Unfortunately, schools obviously supposed to "entertain and motivate", not make the students practice and memorize.
So Devlin is the guy that I hear from time to time on NPR. And I'll admit that I'm coming into this a little biased. I don't really like the guy but I can't say why.
I think Devlin is going beyond simply saying that learning goes from the informal to the formal. I don't know who is saying otherwise. The constructivists, from what I gather, are not arguing for formality in K12, they are arguing for "conceptual" understanding, which isn't necessarily the same thing.
On a different note, Devlin annoys me because to me he represents yet another mathematician, like Morris Kline, who after having had the benefit of years of formal study of mathematics will then console us, the intellectual "proletariat", that we don't need anything that has earned a mathematician the academic respect he deserves.
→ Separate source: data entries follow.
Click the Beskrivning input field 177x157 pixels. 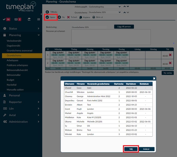pos(89,27)
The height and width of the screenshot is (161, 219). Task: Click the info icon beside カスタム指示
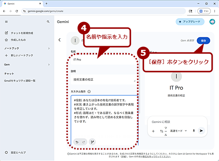[x=89, y=91]
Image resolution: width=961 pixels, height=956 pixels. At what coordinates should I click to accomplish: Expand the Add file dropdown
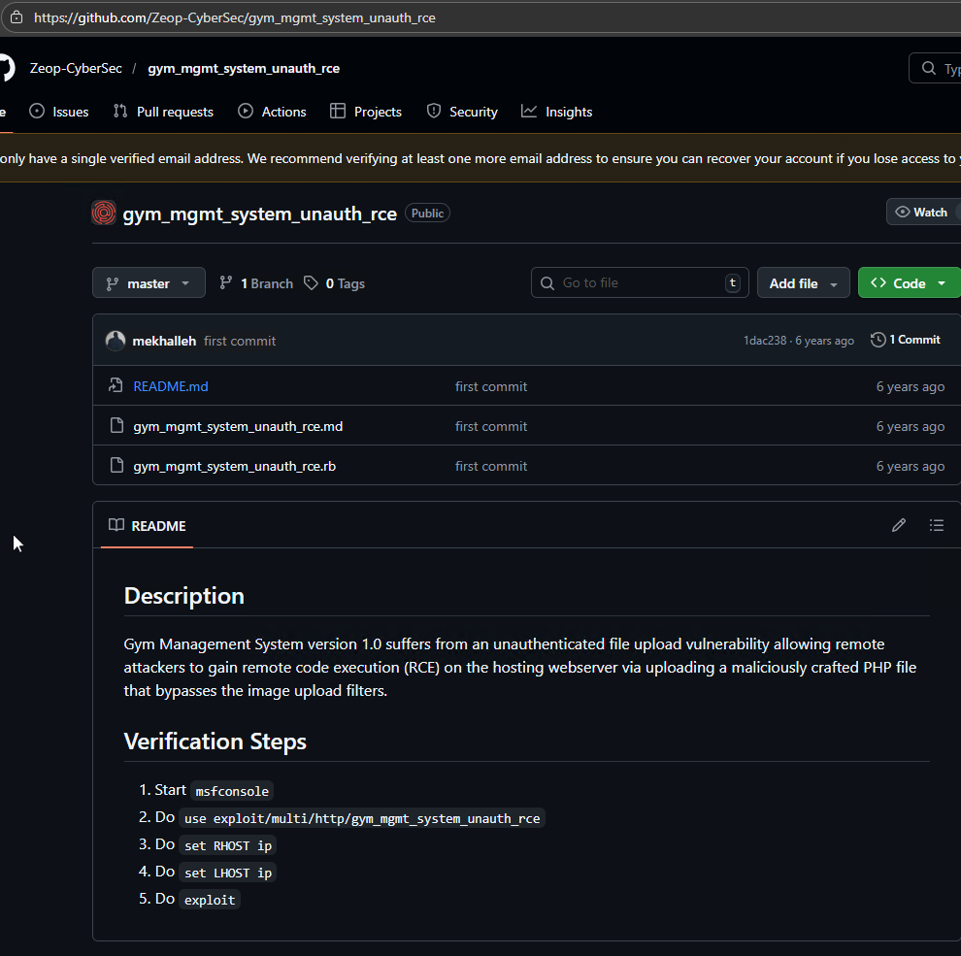(803, 283)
And who can argue with "needs" based education? We don't NEED concepts and proofs for basic skills in math. We don't NEED Latin, Greek, or philosophy either in education, but isn't knowing "the whys" part of what it means to be educated? It's not all needs-based, is it?
It is clear what Devlin's priorities are, "progress into the sciences and engineering"
and
we owe it to our students to prepare them well for life in the highly technological world they will live in.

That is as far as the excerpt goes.